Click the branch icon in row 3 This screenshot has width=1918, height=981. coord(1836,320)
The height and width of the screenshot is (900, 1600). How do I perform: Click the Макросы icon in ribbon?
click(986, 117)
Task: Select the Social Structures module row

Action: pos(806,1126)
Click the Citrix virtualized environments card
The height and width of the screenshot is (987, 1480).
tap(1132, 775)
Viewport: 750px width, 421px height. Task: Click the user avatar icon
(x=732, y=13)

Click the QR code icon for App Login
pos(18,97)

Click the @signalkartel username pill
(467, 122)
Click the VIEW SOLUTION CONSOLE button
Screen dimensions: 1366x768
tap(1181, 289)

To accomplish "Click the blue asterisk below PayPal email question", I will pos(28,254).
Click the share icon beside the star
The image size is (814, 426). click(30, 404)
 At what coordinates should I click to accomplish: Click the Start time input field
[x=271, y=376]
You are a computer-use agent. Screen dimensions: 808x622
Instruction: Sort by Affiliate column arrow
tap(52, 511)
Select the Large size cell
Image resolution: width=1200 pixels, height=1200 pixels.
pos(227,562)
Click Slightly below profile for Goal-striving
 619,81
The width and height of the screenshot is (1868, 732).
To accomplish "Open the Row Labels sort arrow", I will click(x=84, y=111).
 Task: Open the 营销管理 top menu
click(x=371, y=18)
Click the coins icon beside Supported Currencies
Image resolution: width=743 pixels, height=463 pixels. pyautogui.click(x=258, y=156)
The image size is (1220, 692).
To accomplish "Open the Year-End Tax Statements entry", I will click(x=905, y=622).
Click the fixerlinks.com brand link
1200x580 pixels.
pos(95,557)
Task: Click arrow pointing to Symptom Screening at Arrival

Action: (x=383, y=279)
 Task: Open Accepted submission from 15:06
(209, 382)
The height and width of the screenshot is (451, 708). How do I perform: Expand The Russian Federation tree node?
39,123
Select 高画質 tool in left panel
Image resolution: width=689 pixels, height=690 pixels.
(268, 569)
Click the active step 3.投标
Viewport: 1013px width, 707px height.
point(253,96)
════
EXERCISE DETAILS: Look back at the entries above and repeat, unchanged, every line from the line holding "Click the share icon beside the star" through the line holding "You are a computer-use".

SOLVED PROBLEM:
Click the share icon beside the star
The image size is (814, 426). click(30, 404)
 At what coordinates should I click to accomplish: Click the Start time input field
[x=271, y=376]
You are a computer-use agent. Screen dimensions: 808x622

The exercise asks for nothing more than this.